**WHAT THIS TASK INVOLVES**
Reproduce the entries in full and exactly. Pictures stay out.

___

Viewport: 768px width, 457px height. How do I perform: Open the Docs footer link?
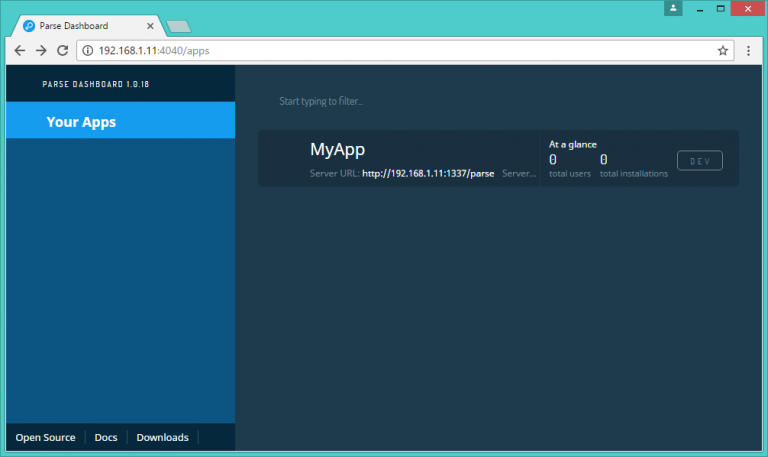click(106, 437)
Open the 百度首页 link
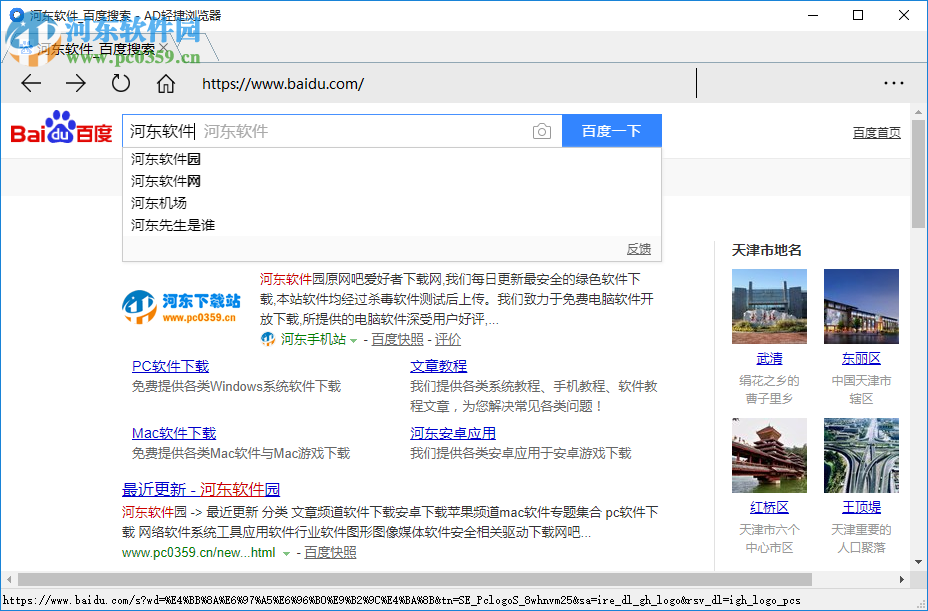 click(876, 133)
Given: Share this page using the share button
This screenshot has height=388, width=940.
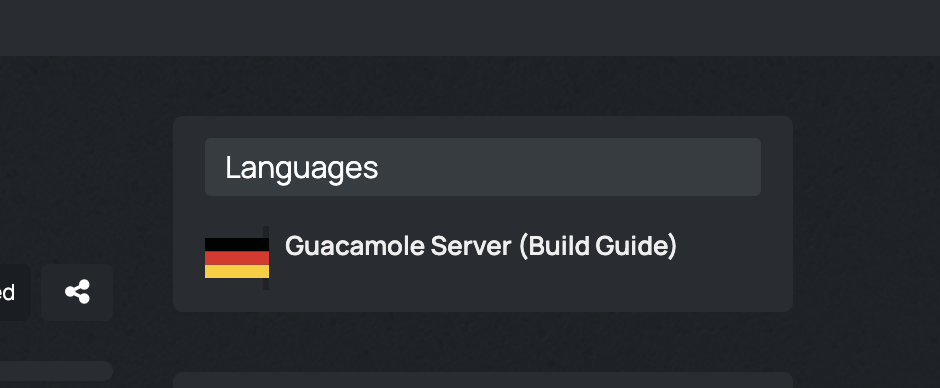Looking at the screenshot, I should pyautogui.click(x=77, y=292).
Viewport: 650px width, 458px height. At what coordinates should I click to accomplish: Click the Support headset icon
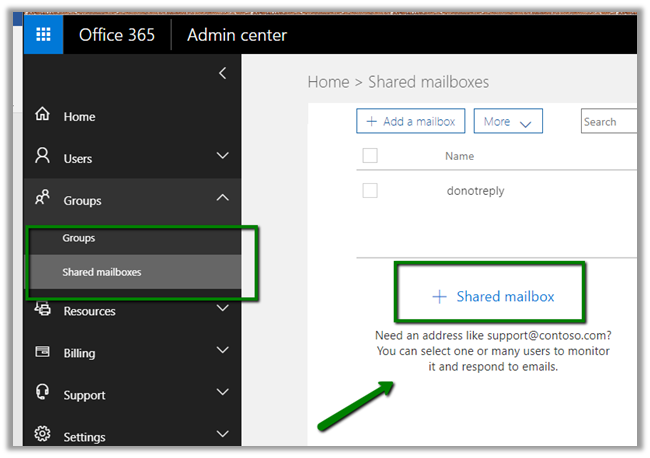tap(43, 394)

___

**REPLY**
Viewport: 768px width, 457px height. How do I perform: Open the Docs footer link?
click(106, 437)
Open the 百度首页 link
 click(876, 133)
Given: Share this page using the share button
This screenshot has height=388, width=940.
Looking at the screenshot, I should pyautogui.click(x=77, y=292).
Viewport: 650px width, 458px height. At what coordinates should I click to accomplish: Click the Support headset icon
tap(43, 394)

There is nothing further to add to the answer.